As their first anniversary approached, Mubarak Bala and his wife, Amina, were overjoyed that they were expecting a son. But less than six weeks after his son was born and only eight months into their marriage, Bala was taken away from his family. Plainclothes officers came to his home to arrest him for insulting the prophet Muhammad before he could reunite with Amina, who resided in Nigeria’s capital of Abuja.

This was not the first time that he was targeted for his speech.  

The son of an Islamic scholar and a chemical engineer by training, Bala grew up in northern Nigeria. Though the country’s constitution bars the federal and state governments from adopting a state religion, Sharia (Islamic law) is recognized in several northern states, where most of Nigeria’s Muslim population resides. Bala, who began exploring religion in his youth, spoke openly about leaving Islam. He began advocating for freedom of religion in Nigeria and was particularly outspoken about the restrictive environment in his home state of Kano, which employs Sharia.

He also campaigned against blasphemy laws, educated others about human rights, and spoke out on the dangers of religious extremism. As Bala became one of the country’s most prominent critics of religion, he began receiving death threats. In 2014, his family conspired to drug, beat, and forcibly commit him to a psychiatric ward, claiming that his atheism was a sign of a personality disorder.

Bala was released after a two-week stay, only to face continued threats to his safety and accusations of apostasy for his decision to break from Islam, even though states using Sharia law do not label it as an offense in their penal codes. After remaining in hiding, he fell in love and decided to stay in Nigeria, moving to the secular Kaduna State. He became president of the Humanist Association of Nigeria, advocating for freedom of belief and for atheists’ rights.

In April 2020, Bala was arrested by plainclothes officers in Kaduna over Facebook comments that allegedly insulted the prophet Muhammad. He was transferred back to Kano.
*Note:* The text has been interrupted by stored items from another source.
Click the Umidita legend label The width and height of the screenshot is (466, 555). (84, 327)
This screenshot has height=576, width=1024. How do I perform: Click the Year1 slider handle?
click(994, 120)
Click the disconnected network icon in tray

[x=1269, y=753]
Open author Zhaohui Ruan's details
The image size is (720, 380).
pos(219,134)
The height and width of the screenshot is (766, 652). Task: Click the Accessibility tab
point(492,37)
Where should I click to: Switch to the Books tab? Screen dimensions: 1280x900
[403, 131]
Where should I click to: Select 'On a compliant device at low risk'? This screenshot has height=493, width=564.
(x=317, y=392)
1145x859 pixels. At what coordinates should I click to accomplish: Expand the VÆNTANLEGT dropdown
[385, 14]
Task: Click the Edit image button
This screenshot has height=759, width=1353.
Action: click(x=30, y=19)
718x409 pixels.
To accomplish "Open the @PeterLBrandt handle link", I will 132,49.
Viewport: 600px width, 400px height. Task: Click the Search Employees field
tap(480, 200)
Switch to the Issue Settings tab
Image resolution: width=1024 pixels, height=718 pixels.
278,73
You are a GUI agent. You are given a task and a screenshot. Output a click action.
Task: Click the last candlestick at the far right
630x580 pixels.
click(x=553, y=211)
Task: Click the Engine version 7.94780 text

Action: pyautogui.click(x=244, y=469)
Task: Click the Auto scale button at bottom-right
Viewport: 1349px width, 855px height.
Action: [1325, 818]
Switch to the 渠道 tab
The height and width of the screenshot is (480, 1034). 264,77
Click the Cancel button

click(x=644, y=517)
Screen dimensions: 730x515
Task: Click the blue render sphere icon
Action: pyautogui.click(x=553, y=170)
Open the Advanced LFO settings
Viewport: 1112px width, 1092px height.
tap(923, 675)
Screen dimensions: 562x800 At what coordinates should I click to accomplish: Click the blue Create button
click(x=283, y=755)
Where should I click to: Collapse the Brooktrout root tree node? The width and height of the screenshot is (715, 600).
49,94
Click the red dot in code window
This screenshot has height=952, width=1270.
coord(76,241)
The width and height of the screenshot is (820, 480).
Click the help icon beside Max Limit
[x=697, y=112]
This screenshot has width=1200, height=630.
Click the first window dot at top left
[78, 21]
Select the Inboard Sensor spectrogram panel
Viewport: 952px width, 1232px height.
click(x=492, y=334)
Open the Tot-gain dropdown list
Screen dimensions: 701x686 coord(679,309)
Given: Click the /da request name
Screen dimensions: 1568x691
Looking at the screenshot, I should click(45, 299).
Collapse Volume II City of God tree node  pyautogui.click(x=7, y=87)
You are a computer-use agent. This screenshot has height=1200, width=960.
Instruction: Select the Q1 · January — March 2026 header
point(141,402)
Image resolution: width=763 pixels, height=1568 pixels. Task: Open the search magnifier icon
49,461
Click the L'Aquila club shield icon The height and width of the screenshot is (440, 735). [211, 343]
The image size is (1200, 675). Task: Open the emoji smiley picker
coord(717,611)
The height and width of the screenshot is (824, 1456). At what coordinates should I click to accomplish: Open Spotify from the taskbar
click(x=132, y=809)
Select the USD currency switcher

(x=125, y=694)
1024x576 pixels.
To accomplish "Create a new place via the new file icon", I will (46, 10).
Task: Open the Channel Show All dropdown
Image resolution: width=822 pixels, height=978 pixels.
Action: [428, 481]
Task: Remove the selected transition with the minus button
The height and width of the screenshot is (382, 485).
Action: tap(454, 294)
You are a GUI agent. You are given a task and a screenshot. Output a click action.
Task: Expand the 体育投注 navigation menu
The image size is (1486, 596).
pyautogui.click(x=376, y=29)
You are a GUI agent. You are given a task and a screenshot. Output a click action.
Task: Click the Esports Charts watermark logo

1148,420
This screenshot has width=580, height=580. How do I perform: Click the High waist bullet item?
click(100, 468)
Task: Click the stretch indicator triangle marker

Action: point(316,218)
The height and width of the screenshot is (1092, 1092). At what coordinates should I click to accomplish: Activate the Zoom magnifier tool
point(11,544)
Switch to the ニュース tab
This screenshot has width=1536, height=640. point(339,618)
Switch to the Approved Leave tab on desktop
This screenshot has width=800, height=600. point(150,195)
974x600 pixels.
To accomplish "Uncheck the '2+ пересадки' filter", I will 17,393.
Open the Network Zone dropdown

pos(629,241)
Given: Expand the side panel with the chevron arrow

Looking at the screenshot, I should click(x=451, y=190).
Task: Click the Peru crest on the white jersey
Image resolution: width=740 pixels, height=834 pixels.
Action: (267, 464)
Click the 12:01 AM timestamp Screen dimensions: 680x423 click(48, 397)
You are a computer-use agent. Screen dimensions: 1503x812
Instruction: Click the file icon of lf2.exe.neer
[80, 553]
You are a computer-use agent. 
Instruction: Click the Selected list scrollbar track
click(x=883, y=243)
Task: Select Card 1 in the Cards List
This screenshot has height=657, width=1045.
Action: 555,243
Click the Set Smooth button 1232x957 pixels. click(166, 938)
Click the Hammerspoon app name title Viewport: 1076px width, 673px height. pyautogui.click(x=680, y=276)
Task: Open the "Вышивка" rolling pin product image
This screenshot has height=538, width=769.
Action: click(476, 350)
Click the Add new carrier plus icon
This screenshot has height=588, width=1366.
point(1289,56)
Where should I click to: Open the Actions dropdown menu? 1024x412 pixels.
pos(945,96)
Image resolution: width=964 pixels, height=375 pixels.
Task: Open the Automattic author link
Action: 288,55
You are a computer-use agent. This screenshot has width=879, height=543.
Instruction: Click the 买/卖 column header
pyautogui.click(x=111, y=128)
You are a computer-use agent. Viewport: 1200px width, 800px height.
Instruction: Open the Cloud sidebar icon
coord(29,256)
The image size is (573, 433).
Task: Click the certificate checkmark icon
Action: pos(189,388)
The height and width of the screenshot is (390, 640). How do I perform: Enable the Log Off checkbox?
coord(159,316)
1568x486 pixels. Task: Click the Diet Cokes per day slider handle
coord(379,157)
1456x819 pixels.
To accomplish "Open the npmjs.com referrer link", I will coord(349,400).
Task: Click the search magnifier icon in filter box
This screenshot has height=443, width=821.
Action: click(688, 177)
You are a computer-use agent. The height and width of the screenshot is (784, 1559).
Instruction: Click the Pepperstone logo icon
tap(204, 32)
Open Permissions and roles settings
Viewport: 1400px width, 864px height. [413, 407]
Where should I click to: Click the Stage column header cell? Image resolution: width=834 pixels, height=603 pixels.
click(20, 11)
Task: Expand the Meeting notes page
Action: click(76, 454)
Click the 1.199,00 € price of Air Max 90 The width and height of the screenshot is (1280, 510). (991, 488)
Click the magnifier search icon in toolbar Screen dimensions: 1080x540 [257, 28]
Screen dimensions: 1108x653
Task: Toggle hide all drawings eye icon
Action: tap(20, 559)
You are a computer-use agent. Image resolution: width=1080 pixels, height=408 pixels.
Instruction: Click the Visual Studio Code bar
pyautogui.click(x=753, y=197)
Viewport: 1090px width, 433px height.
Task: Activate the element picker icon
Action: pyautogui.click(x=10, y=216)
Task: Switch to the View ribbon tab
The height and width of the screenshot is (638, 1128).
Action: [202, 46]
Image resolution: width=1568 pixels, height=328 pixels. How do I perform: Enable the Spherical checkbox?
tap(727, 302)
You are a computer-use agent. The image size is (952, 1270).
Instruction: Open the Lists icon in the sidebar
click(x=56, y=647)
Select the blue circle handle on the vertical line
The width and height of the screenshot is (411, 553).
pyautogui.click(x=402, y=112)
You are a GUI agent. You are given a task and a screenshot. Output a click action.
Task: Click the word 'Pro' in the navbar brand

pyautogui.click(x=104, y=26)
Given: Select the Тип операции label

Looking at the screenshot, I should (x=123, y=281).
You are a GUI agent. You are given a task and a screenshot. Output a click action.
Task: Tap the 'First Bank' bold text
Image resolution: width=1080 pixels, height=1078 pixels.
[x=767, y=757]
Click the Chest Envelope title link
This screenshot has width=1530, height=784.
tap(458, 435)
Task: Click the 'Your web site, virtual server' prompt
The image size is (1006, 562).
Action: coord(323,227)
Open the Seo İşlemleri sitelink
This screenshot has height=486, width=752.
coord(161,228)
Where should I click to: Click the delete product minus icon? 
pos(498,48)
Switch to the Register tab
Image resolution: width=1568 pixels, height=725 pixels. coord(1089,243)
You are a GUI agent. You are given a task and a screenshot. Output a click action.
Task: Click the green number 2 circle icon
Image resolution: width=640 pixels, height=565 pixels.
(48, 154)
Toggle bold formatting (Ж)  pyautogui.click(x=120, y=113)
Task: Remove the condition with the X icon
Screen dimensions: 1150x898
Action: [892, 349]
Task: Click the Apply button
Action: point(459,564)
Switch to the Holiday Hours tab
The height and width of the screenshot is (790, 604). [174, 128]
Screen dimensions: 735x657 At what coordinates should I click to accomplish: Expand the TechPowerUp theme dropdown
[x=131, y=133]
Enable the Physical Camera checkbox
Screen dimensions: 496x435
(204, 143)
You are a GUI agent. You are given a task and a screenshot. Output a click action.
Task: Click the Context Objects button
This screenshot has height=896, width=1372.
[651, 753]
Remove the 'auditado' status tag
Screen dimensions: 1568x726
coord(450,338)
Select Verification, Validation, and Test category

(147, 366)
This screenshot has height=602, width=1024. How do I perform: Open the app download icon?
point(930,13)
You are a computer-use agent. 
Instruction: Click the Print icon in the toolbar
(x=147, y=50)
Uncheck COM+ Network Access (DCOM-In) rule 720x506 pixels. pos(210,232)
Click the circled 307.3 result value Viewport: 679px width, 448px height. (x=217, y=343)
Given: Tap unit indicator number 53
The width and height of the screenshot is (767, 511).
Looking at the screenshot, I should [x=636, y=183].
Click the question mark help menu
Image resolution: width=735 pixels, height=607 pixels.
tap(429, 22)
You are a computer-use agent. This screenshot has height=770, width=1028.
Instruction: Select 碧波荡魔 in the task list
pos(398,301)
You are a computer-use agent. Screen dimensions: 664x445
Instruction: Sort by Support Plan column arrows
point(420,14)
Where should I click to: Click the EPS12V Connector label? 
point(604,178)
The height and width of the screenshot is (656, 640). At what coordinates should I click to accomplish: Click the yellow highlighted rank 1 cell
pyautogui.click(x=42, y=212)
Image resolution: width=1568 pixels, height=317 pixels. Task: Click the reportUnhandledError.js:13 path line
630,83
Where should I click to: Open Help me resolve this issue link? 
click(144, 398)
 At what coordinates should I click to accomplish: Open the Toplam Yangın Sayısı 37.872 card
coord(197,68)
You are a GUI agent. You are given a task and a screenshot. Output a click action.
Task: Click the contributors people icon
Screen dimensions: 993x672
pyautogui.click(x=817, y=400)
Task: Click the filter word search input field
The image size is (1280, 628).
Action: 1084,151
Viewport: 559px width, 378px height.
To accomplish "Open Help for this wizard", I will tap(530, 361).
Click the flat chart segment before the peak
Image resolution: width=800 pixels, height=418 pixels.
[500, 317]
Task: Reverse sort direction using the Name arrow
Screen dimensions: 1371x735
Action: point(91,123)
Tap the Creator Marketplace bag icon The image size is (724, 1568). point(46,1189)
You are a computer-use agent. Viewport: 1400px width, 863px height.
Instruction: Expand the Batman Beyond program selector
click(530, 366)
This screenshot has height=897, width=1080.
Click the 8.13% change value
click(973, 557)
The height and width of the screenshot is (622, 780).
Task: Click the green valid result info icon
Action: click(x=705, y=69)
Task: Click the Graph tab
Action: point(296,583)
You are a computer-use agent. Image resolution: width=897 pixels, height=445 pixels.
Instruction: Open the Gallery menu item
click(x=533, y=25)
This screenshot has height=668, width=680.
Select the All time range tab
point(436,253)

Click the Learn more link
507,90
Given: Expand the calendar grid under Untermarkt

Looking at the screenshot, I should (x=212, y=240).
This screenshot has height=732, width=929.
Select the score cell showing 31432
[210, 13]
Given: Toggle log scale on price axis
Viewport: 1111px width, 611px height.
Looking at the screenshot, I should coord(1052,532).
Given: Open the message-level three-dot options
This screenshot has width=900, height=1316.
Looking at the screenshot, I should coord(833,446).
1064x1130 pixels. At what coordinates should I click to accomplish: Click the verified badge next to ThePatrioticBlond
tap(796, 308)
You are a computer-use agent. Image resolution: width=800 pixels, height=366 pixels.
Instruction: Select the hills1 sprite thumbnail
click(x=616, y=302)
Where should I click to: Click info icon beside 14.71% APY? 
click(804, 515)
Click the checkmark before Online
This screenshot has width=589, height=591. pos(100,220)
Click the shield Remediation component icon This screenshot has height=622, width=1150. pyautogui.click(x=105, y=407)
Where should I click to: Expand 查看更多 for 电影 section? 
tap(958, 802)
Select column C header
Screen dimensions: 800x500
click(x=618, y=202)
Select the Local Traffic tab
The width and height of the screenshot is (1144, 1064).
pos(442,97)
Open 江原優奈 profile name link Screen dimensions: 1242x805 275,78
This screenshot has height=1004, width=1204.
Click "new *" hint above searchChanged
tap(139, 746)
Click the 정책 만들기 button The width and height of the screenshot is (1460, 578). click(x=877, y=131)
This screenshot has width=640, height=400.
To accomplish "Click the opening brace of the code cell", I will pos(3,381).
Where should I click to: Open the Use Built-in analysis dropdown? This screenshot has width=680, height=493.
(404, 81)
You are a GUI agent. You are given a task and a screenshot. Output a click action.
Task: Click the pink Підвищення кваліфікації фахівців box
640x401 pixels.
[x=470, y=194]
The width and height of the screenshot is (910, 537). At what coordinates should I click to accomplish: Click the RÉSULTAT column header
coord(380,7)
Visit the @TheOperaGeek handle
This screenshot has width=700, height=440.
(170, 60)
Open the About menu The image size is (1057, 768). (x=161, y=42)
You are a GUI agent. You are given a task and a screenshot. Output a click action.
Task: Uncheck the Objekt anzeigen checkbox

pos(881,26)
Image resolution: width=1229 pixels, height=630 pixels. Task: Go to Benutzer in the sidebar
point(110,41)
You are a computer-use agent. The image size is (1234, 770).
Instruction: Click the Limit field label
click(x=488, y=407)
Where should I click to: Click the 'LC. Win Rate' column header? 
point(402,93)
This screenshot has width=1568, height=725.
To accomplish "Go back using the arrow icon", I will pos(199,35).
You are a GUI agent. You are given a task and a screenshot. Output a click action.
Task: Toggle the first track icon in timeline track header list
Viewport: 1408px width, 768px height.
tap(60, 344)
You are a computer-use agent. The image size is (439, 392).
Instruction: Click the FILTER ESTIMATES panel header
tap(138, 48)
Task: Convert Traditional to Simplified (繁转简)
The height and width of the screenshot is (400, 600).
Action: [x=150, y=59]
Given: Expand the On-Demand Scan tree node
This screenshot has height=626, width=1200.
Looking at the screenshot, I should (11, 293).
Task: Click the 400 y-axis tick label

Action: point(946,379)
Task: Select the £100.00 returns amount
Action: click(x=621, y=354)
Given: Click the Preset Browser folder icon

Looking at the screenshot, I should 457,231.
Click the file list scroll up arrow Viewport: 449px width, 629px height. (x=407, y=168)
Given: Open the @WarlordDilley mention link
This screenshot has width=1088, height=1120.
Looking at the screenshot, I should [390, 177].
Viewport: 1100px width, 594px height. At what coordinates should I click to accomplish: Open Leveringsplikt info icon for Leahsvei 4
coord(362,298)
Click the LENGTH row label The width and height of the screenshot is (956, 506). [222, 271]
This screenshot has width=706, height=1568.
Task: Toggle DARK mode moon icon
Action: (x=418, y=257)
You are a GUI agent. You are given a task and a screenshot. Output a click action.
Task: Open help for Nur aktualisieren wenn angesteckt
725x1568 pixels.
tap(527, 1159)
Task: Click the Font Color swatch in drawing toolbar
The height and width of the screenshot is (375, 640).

The case against Bala was riddled with procedural irregularities from the very beginning. He was held without charge for more than a year and denied access to medical care and to his legal team, during a time when Nigeria’s constitutional promise of religious freedom was severely undermined. The Federal High Court in Abuja ruled Bala’s arrest unconstitutional that December and ordered authorities to bail him. Any hope that the ruling would set him free faded, however, as the court’s order was ignored.

When the trial finally concluded in April 2022, Bala received a severe and disproportionate 24-year prison sentence from the Kano State High Court, which ignored his pleas for leniency. His case painfully demonstrated not only how pervasive religious repression is in Nigeria, but how ineffective institutions like the Federal High Court are in upholding constitutional protections.

The last thing Bala said to his wife on the phone was, “Amina, do not worry, I will be out, and we will make up for the lost years we have missed as a family. I will make it up for our son.”
Bala was finally released from prison in January 2025.